If I have a spare moment I'll ask our regular subtrades questions. Most are open to talking about their trade. There is a lot of knowledge out there but you need to take the initiative to ask and make sure to listen.


----------



## hdavis (Feb 14, 2012)

I'd just trow 5 years out there for a number.


----------



## KAP (Feb 19, 2011)

You are competent when you can accomplish a task to the satisfaction of the customer or owner (if you're an employee) consistently while making instead of losing money for you as a business owner or your employer as an employee...

Consistent doesn't mean you won't make mistakes...

You've mastered it when you find yourself in the position of others coming to you for advice on becoming better or more competent at that task because of your demonstrated consistent competency... this can happen sooner for some than others...

But there's always room for improvement... :thumbsup:


IMHO in asking the question, you are a few steps ahead of others...

.


----------



## griz (Nov 26, 2009)

I'm hoping to get to a basic level in the next 2-3 years...:whistling


----------



## Texas Wax (Jan 16, 2012)

:whistling

Surround yourself with idiots and fools ..... Works every time :thumbsup:

:laughing:


----------



## hdavis (Feb 14, 2012)

griz said:


> I'm hoping to get to a basic level in the next 2-3 years...:whistling



You can back slide faster than that!:laughing:


----------



## 91782 (Sep 6, 2012)

griz said:


> I'm hoping to get to a basic level in the next 2-3 years...:whistling


That's where I'm at too. Let me know how it feels.


----------



## KAP (Feb 19, 2011)

SmallTownGuy said:


> That's where I'm at too. Let me know how it feels.


In 2-3 years, you realize it's actually another 2-3 years...  :whistling :laughing:


----------



## Jaws (Dec 20, 2010)

Thats what i consider myself, competent. I can and have set up a lot of square foundations, framed straight, strong houses, sided and trimmed that look good and im proud of,, roofed quite a few houses/buildings that didnt leak, had straight valleys, ect.... Erected/built/welded quite a few boat docks and some metal buildings that were quality, fabricated handrails, ect... I can make a living doing them. Been in construction over 15 years full time, part time for several years prior.

[Dataset records]
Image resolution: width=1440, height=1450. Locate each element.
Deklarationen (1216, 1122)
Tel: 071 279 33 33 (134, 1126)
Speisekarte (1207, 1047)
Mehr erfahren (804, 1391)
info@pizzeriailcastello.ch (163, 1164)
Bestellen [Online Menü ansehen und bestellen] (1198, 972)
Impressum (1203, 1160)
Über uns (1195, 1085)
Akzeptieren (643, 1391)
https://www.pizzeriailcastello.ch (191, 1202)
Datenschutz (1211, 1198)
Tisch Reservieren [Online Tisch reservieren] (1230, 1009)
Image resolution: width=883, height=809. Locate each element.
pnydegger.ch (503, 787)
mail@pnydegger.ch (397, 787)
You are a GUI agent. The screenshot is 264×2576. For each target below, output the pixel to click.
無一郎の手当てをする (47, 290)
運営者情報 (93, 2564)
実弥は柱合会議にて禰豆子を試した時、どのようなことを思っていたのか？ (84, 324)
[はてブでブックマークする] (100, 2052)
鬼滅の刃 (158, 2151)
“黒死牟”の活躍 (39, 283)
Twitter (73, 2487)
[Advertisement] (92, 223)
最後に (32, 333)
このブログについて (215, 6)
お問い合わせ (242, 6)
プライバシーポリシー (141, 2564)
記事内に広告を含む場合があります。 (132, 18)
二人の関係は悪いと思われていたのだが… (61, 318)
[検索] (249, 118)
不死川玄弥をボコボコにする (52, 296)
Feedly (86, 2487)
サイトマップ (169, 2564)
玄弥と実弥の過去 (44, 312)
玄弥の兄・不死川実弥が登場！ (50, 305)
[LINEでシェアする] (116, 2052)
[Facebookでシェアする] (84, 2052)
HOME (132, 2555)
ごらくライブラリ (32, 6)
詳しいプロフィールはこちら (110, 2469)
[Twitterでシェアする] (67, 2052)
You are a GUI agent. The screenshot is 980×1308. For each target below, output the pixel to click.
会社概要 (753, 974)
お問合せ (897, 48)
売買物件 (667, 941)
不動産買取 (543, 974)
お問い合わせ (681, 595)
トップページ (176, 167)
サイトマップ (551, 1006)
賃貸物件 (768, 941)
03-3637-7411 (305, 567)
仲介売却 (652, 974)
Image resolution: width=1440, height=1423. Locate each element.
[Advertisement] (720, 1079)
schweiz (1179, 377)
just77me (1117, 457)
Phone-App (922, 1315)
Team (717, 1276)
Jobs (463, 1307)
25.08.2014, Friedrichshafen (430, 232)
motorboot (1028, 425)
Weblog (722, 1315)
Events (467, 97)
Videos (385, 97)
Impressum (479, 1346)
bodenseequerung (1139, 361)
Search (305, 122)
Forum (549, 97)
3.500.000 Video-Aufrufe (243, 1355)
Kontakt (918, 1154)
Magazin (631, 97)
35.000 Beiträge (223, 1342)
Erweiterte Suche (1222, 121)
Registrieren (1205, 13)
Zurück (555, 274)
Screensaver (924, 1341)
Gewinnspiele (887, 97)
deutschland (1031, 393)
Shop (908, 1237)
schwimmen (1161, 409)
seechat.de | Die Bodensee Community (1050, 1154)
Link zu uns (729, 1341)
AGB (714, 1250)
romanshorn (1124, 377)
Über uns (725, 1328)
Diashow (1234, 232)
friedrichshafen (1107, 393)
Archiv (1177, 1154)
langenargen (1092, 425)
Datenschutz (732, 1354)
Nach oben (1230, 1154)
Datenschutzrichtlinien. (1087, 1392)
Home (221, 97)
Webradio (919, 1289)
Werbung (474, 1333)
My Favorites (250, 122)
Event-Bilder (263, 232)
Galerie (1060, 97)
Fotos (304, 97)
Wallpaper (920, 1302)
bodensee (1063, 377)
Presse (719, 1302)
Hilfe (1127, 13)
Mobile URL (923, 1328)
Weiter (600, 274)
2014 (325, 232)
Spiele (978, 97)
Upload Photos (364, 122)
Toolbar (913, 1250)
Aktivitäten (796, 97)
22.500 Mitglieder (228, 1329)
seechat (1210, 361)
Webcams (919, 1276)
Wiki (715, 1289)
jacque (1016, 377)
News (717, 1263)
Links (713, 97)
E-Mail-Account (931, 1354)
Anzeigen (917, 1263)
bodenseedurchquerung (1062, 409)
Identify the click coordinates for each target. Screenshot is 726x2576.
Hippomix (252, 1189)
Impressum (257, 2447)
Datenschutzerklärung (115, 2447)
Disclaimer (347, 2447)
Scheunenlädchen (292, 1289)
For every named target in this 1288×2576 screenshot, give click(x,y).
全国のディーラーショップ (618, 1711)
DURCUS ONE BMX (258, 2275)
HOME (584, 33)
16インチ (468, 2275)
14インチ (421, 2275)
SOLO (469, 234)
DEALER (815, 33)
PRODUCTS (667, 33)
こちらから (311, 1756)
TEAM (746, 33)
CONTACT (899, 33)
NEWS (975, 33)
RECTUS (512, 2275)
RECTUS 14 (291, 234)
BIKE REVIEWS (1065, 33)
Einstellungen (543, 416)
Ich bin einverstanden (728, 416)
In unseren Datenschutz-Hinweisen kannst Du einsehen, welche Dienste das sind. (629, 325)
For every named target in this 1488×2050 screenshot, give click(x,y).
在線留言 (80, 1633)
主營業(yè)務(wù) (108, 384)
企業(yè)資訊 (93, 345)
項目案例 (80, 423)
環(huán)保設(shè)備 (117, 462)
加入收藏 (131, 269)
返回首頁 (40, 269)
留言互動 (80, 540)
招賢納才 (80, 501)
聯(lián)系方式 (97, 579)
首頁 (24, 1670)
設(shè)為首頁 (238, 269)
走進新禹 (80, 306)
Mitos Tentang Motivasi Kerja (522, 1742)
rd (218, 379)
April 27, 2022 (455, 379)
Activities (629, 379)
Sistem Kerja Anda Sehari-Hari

### [LIST OF TASKS]
[A] According to the forum thread, when have you mastered a task, and why is that the sign of it? Answer in one to three sentences.
[B] In the records, swap "Impressum" for "Imprint" on the lines from the one with "[Advertisement] (92, 223)" up to and including the one with "Spiele (978, 97)", and give only those lines, leaving everything else unchanged.

### [TASK-BY-TASK ANSWERS]
[A] You have mastered a task when others start coming to you for advice on becoming better or more competent at it. They come to you because of your demonstrated, consistent competency.

[B]
[Advertisement] (92, 223)
最後に (32, 333)
このブログについて (215, 6)
お問い合わせ (242, 6)
プライバシーポリシー (141, 2564)
記事内に広告を含む場合があります。 (132, 18)
二人の関係は悪いと思われていたのだが… (61, 318)
[検索] (249, 118)
不死川玄弥をボコボコにする (52, 296)
Feedly (86, 2487)
サイトマップ (169, 2564)
玄弥と実弥の過去 (44, 312)
玄弥の兄・不死川実弥が登場！ (50, 305)
[LINEでシェアする] (116, 2052)
[Facebookでシェアする] (84, 2052)
HOME (132, 2555)
ごらくライブラリ (32, 6)
詳しいプロフィールはこちら (110, 2469)
[Twitterでシェアする] (67, 2052)
You are a GUI agent. The screenshot is 980×1308. For each target below, output the pixel to click.
会社概要 (753, 974)
お問合せ (897, 48)
売買物件 (667, 941)
不動産買取 (543, 974)
お問い合わせ (681, 595)
トップページ (176, 167)
サイトマップ (551, 1006)
賃貸物件 (768, 941)
03-3637-7411 (305, 567)
仲介売却 (652, 974)
Image resolution: width=1440, height=1423. Locate each element.
[Advertisement] (720, 1079)
schweiz (1179, 377)
just77me (1117, 457)
Phone-App (922, 1315)
Team (717, 1276)
Jobs (463, 1307)
25.08.2014, Friedrichshafen (430, 232)
motorboot (1028, 425)
Weblog (722, 1315)
Events (467, 97)
Videos (385, 97)
Imprint (479, 1346)
bodenseequerung (1139, 361)
Search (305, 122)
Forum (549, 97)
3.500.000 Video-Aufrufe (243, 1355)
Kontakt (918, 1154)
Magazin (631, 97)
35.000 Beiträge (223, 1342)
Erweiterte Suche (1222, 121)
Registrieren (1205, 13)
Zurück (555, 274)
Screensaver (924, 1341)
Gewinnspiele (887, 97)
deutschland (1031, 393)
Shop (908, 1237)
schwimmen (1161, 409)
seechat.de | Die Bodensee Community (1050, 1154)
Link zu uns (729, 1341)
AGB (714, 1250)
romanshorn (1124, 377)
Über uns (725, 1328)
Diashow (1234, 232)
friedrichshafen (1107, 393)
Archiv (1177, 1154)
langenargen (1092, 425)
Datenschutz (732, 1354)
Nach oben (1230, 1154)
Datenschutzrichtlinien. (1087, 1392)
Home (221, 97)
Webradio (919, 1289)
Werbung (474, 1333)
My Favorites (250, 122)
Event-Bilder (263, 232)
Galerie (1060, 97)
Fotos (304, 97)
Wallpaper (920, 1302)
bodensee (1063, 377)
Presse (719, 1302)
Hilfe (1127, 13)
Mobile URL (923, 1328)
Weiter (600, 274)
2014 (325, 232)
Spiele (978, 97)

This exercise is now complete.